Tunisian Victory is a 1944 Anglo-American propaganda film about the victories in the North Africa Campaign.

The film follows both armies from the planning of Operation Torch and Operation Acrobat (the latter of which was canceled), to the liberation of Tunis. Interspersed in the documentary format are the narrative voices of supposed American and British soldiers (voiced by Burgess Meredith and Bernard Miles respectively), recounting their experience in the campaign. Miles and Meredith, playing the roles of soldiers, talk separately until the end of the film when they have a dialogue, agree to co-operate after the end of the war, and with the other Allied nations create a more just and peaceful post-war order.

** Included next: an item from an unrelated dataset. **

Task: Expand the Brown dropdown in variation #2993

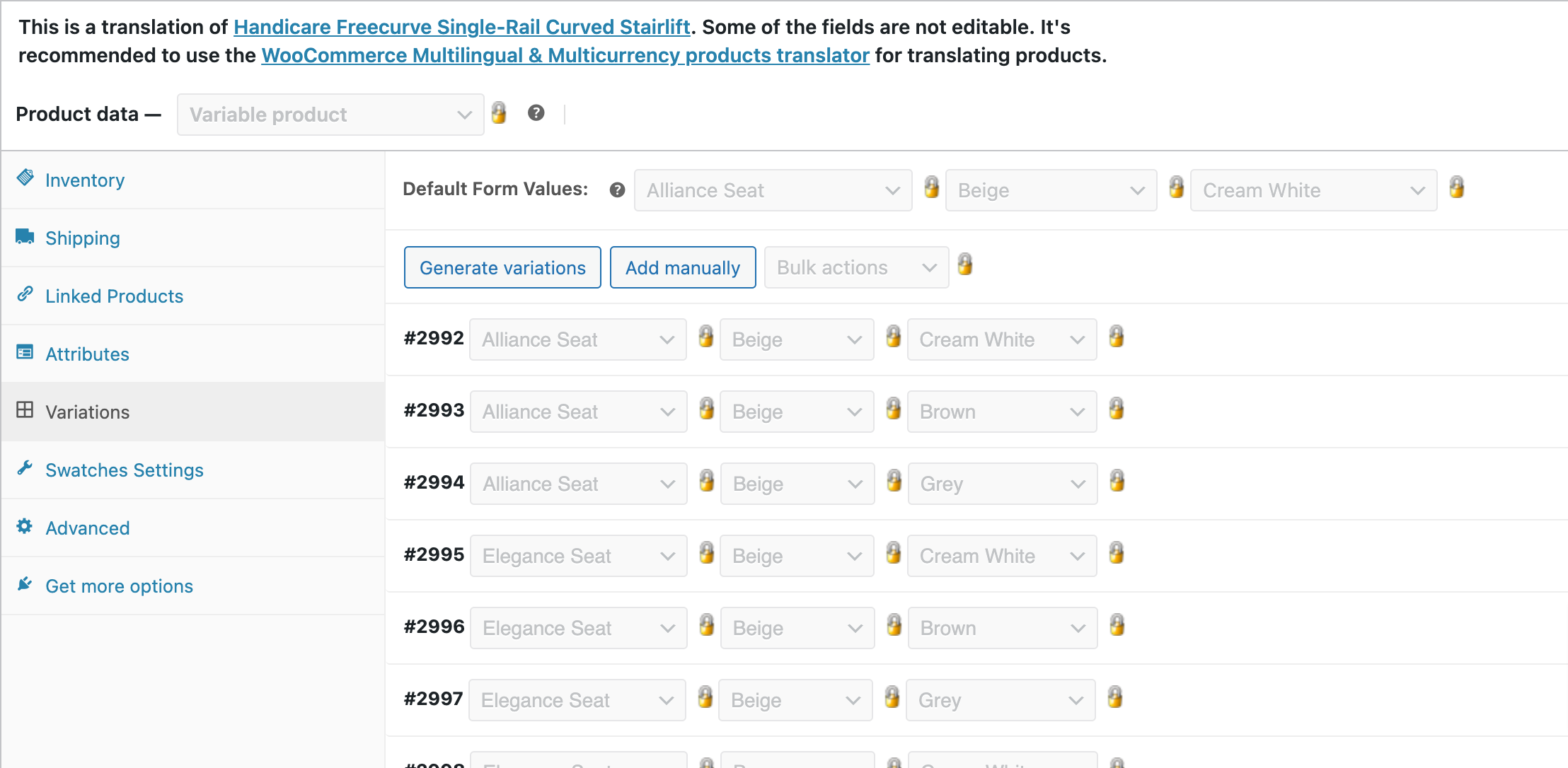Action: 1002,412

The film was intended as a follow-up to the successful British documentary film Desert Victory (1943). Frederic Krome's article "Tunisian Victory" and Anglo-American Film Propaganda in World War II from The Historian details the acrimony between the British and US film makers on the project. Most of the actual American combat footage taken during Operation Torch was destroyed when the ship carrying it was sunk, requiring many "battle scenes" to be reshot in the U.S. by director John Huston. Huston restaged several battles and liberations to achieve high quality footage, even going so far as to film some air battle scenes (in the Mohave Desert) and in Orlando, Florida. The British recognized the dubious nature of the film, though they themselves were guilty of the same recreations in wartime propaganda films.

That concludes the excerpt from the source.